ChatGPT et moi, nous avons beaucoup discuté ces derniers mois.
Cette IA en sait beaucoup sur moi, trop d’ailleurs. Je lui demande de plus en plus souvent d’effacer des informations de sa mémoire (ce qu’elle fait ou pas, je n’en ai aucune preuve). Mais elle répond toujours présent lorsque j’ai une interrogation, elle sait me livrer des pistes de réflexion, c’est appréciable.
Photographe, je n’utilise la génération d’images que de façon très ponctuelle, je préfère de loin utiliser Canva et mes photos pour créer mes visuels, sans IA dedans.
Je ne poste plus de messages sociaux autres que des liens vers mes articles, générés automatiquement par mes sites, je n’ai donc pas besoin d’une IA pour ça.
La seule activité de génération pour laquelle j’utilise ChatGPT est la réponse aux très nombreux messages que je reçois.

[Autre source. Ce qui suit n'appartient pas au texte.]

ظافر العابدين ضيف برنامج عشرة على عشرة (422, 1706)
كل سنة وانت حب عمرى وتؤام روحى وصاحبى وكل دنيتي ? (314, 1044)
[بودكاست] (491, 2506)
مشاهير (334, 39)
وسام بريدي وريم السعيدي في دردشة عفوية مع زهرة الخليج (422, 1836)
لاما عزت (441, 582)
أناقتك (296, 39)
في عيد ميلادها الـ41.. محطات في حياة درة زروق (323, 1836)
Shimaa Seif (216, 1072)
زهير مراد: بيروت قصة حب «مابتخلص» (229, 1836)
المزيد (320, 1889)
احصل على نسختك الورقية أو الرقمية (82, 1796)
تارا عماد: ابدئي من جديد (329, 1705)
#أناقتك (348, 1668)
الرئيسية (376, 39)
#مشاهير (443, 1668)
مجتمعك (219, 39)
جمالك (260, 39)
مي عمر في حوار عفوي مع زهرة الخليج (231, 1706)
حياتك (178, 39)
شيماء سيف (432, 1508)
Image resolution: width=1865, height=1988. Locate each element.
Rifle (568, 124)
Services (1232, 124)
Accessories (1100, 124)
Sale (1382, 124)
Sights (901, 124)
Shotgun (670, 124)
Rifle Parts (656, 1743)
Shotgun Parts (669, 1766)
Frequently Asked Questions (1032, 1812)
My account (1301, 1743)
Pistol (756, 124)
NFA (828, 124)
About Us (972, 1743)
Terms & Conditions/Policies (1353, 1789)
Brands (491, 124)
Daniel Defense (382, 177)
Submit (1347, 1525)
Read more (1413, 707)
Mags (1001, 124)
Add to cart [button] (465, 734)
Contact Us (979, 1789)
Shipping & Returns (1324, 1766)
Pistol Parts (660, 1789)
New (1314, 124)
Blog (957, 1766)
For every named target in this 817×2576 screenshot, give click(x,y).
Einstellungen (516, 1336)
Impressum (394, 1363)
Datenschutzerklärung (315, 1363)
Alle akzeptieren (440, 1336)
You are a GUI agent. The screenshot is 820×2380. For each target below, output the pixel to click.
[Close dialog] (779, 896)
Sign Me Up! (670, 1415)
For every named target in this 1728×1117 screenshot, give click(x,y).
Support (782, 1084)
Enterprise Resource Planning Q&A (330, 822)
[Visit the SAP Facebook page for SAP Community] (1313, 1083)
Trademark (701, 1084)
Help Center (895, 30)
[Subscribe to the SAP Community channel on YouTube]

Plusieurs prompts ajustés avec soin me permettent d’avoir des éléments de réponse qu’il me reste à mettre en forme à ma façon après avoir vérifié la source et la pertinence.
Reste une dernière question
Je vous la pose aussi : est-ce que gagner du temps grâce à l’IA justifie la consommation énergétique associée et la monopolisation de ressources de plus en plus rares ?
Ma réponse est non. Ce qui signifie que rien n’est joué de mon côté, et que l’IA pourrait disparaître de mon quotidien aussi vite qu’elle y est arrivée. Je n’ai pas la réponse aujourd’hui, mais c’est une de mes préoccupations.
Et vous ?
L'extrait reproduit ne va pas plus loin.